Canucks fans wanted blood. Specifically, Michael Matheson’s blood.
Travis Green considers a question at the Canucks 2018 media day

Canucks fans wanted blood. Specifically, Michael Matheson’s blood.

Sure, some fans might have said they just wanted some “pushback” from the Canucks after Matheson injured Elias Pettersson: perhaps some pushing and shoving after the whistle, a legal bodycheck on the forecheck, or even a fight likely to involve more clutching and grabbing than knuckle-chucking.

But other Canucks fans: they wanted blood on the ice. They wanted Matheson to pay. They wanted retribution.

Two days later and the anger has barely subsided. A lot of that anger, however, has been redirected away from Matheson and towards the Canucks, because they didn’t deliver what many fans truly desired: bloody vengeance. Fire and destruction. Ruination and lamentation.

Instead, the Canucks seemed to be more interested in winning the game and earning two points in the standings. Blasphemy.

That the NHL got it right and suspended Matheson will do little to slake the fan’s frustration with the Canucks. The official arm of NHL justice falling on Matheson doesn’t deter the fan’s from desiring frontier justice instead. At the very least, they wanted to see the Canucks do something, to give some indication that they were angry and willing to stand up for their 19-year-old Swedish star.

Travis Green gets that.

The Canucks’ head coach held court with the media after Monday’s practice, and launched into a full four-minute statement about the incident and the team’s response to it. TSN 1040 has the full audio of his statement, as well as the follow-up questions from the media, and it’s worth a listen.

Green made it clear that he was just as upset as the fans about the play. It wouldn’t be surprising if he was even more upset than the fans. As a coach, you grow close to your players and feel responsible for them. One can only imagine that emotion is tenfold in the case of a teenager under your leadership.

“Am I mad at the play? Extremely mad. I’m really upset. I still am,” said Green. “We lost a bright young player to an injury that I don’t think was necessary. I’m pissed off right now still, talking about it, but composure is a part of coaching and it’s part of playing.”

Green talked a lot about composure and the importance of it in the context of coaching and playing the game.

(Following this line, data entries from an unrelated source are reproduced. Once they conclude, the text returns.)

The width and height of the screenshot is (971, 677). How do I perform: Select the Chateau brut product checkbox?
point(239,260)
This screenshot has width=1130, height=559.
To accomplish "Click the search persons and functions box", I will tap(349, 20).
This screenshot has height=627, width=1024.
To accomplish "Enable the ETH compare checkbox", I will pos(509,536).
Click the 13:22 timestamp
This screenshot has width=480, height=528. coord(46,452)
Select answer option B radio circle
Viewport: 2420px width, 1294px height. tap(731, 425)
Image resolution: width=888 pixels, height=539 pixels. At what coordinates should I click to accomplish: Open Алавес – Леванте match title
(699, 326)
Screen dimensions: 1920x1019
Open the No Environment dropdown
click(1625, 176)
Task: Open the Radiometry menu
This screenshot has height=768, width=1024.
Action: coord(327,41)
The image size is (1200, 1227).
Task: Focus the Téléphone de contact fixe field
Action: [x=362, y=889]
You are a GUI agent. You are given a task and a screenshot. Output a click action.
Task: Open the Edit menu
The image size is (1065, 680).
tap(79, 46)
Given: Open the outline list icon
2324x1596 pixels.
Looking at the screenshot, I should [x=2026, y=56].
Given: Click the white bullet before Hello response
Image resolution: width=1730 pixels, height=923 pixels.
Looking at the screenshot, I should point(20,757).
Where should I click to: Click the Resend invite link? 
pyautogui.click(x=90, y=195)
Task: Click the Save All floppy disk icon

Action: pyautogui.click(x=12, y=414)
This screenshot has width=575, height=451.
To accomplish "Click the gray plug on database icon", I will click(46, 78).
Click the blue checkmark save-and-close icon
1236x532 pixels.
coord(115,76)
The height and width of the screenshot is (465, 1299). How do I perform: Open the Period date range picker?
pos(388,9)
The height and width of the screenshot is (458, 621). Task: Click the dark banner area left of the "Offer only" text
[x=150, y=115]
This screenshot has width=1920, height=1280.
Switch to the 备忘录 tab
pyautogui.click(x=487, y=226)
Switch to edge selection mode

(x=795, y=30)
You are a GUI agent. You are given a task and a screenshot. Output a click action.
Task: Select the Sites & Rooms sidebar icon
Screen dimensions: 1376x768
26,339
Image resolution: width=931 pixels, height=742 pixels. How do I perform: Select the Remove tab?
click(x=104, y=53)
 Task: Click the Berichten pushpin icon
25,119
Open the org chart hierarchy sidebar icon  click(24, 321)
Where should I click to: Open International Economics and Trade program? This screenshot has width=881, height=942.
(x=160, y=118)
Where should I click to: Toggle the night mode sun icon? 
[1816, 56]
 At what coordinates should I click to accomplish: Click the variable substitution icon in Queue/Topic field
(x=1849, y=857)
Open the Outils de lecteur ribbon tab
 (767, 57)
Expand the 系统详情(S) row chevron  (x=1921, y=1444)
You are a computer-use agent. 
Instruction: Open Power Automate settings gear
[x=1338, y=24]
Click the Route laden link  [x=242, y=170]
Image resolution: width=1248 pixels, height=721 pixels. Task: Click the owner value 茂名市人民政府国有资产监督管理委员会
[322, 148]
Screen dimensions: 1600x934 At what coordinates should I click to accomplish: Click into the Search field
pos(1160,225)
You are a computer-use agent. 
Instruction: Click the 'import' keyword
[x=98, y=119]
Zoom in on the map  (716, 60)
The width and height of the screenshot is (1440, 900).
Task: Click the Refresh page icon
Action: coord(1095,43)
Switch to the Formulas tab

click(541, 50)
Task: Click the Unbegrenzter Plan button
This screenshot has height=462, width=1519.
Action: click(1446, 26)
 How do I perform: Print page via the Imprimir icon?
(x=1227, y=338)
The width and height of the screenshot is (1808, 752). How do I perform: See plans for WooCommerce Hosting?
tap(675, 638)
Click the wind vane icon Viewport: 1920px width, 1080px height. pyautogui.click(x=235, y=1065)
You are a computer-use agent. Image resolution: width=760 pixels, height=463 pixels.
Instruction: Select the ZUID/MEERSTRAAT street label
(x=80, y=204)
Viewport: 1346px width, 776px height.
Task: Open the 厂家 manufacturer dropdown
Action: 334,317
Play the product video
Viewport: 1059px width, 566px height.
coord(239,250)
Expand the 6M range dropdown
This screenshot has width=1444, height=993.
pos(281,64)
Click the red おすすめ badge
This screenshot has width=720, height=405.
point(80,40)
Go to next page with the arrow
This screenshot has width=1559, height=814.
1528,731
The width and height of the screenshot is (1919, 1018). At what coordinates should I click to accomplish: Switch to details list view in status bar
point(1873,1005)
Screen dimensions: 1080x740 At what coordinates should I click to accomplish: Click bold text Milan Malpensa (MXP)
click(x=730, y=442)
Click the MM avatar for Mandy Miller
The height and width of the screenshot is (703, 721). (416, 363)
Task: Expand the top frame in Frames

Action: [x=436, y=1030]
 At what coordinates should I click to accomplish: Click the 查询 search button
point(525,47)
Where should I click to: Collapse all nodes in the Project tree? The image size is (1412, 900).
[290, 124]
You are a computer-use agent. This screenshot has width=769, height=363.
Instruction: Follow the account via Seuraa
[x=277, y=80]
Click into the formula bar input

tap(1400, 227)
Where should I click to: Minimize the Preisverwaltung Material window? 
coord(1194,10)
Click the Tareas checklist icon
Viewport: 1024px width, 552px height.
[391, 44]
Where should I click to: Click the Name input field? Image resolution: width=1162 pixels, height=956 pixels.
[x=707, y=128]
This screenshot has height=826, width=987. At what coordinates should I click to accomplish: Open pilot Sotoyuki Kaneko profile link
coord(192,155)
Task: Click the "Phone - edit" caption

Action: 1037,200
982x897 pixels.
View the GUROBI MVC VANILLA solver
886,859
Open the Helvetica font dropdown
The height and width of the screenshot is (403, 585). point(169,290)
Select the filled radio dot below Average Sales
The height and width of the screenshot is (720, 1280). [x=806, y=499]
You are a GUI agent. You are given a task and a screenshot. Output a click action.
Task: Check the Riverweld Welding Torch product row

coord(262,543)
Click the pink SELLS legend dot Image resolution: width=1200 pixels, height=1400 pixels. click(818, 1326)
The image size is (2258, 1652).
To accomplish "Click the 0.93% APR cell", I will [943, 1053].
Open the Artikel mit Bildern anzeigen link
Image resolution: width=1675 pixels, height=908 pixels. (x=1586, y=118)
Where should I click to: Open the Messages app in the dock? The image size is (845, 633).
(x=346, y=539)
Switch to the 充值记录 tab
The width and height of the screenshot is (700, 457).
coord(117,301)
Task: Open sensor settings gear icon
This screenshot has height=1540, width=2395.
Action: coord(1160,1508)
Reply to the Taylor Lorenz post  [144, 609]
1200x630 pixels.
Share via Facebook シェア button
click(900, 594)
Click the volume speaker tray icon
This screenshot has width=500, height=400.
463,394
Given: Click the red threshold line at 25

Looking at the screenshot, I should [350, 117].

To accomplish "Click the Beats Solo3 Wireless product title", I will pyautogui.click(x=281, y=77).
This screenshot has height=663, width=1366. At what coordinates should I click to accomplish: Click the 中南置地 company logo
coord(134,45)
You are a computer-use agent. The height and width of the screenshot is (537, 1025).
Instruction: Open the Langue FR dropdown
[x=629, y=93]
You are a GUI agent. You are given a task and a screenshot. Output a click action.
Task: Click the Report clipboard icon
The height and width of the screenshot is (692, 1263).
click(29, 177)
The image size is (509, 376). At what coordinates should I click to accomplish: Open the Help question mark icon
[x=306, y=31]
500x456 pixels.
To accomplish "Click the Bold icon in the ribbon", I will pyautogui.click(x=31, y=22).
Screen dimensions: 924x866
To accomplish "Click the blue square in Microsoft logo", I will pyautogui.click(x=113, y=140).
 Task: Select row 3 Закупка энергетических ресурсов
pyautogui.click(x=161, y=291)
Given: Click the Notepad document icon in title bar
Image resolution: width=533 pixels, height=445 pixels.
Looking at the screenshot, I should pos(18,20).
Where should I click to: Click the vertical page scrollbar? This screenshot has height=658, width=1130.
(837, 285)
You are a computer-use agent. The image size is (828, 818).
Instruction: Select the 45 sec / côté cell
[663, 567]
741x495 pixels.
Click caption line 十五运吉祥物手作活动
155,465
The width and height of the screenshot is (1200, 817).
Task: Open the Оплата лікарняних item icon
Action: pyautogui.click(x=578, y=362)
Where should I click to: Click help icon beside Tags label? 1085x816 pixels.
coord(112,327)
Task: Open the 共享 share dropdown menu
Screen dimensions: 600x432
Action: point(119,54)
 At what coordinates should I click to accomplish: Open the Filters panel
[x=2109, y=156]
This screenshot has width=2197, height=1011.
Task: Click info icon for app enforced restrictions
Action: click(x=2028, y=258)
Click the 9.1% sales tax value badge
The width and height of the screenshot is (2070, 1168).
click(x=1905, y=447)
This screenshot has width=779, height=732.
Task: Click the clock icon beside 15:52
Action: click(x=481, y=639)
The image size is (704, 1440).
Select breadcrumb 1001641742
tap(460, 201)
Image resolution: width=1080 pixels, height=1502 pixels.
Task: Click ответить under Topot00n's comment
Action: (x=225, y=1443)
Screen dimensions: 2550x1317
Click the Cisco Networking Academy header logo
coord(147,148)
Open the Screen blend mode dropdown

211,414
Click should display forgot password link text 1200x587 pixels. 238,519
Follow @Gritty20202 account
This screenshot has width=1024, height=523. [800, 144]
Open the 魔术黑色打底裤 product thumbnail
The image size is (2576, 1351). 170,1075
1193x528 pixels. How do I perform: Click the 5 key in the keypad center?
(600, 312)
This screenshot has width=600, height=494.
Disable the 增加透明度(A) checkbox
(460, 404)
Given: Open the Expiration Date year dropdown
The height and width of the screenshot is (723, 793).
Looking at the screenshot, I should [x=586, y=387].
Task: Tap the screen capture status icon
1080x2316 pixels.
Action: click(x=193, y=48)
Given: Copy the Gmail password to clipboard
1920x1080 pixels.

You could argue that the reason the incident happened at all is that Matheson lost his composure and stepped over the line after Pettersson embarrassed him on the ice. Keeping you composure is how we avoid seeing dangerous plays like McSorley on Brashear or Bertuzzi on Moore.

Green also explained the lack of response from the team in the moment.

“With Canucks fans, I understand it, the reaction after the hit,” he said. “I will say that I didn’t know what happened. None of the players on the ice knew, none of the players on the bench knew what happened.”

“A lot of our guys didn’t know at all until after the game,” he added later. “We had to find it on our iPads and look for it.

“Obviously we have the screen and iPads and the players don’t and the players are now sitting there in a 3-2 game, we’re down two centermen not long later, and we’re pushing. We’re trying to win a hockey game. And yet they also know that a young player is out and they don’t really know — it’s unfortunate. It’s brutal, to be honest.”

Green made the point that not seeing it in the moment meant that the players “didn’t have an emotional vision in their head of what happened.” It’s understandable that it might be hard to get riled up enough to go after another player on the ice when you never saw what occurred.

That’s the timeline, as Green laid it out: the players didn’t see the hit as it occurred and didn’t get a good look at it on the replay. From there, the game itself took over: they scored the go-ahead goal almost immediately, and were defending the lead for the rest of the game, with the added complication of missing two centres from their lineup. It wasn’t until after the game that the entire team got a good look at the play.

The players weren’t the only ones who didn’t see what happened. According to Green, neither did the referee.

“When I saw it on my iPad, and we got a break, I talked to the ref,” said Green. “He came over and he was honest with me, just said ‘I didn’t see it. It was late, behind the play and I apologize, more or less, but I didn’t see the play.’ When I guy says that to me, I can live with that.”

“As a coach, you need to keep composure,” he added later in reference to the referee. “I’m not going to sit there and yell at him once a guy says that to me. It might have been a different conversation if he told me that...he didn’t think it was a penalty. I probably would have had a different response.”

Green didn’t want to talk about “retribution” at all — “I am not going to comment on that whatsoever so do not bother asking me” — but some of his later comments gave some hint towards his feelings on the subject.

“This is not the times when you just start chasing people around the rink and jumping on top of people,” he said. “That doesn’t happen anymore in this league...That’s why the league has these good, young players that are fast and exciting to watch.”

“The days of tapping guys on the shoulders have long been gone and rightfully so,” he added.

Green also took the opportunity to lay out some of his philosophy on coaching, hockey, and culture.

“I have said and I stand by that: I want our team to be hard to play against,” he said. “I do. Winning teams are hard to play against and by hard to play against that means many things. That means playing fast. That means making good puck decisions, winning puck battles.

“For me, ‘hard to play against’ is a burning desire to win that comes from your group and I want our group to stick up for each other and stick together. That’s what winning cultures have and I want that in our group.”

It’s hard to argue against that. That “burning desire to win” has to come with that one other element that he mentioned multiple times: composure.

“I do want a group that will stick together and will stick up for each other at the appropriate times without being barbaric or doing something stupid.”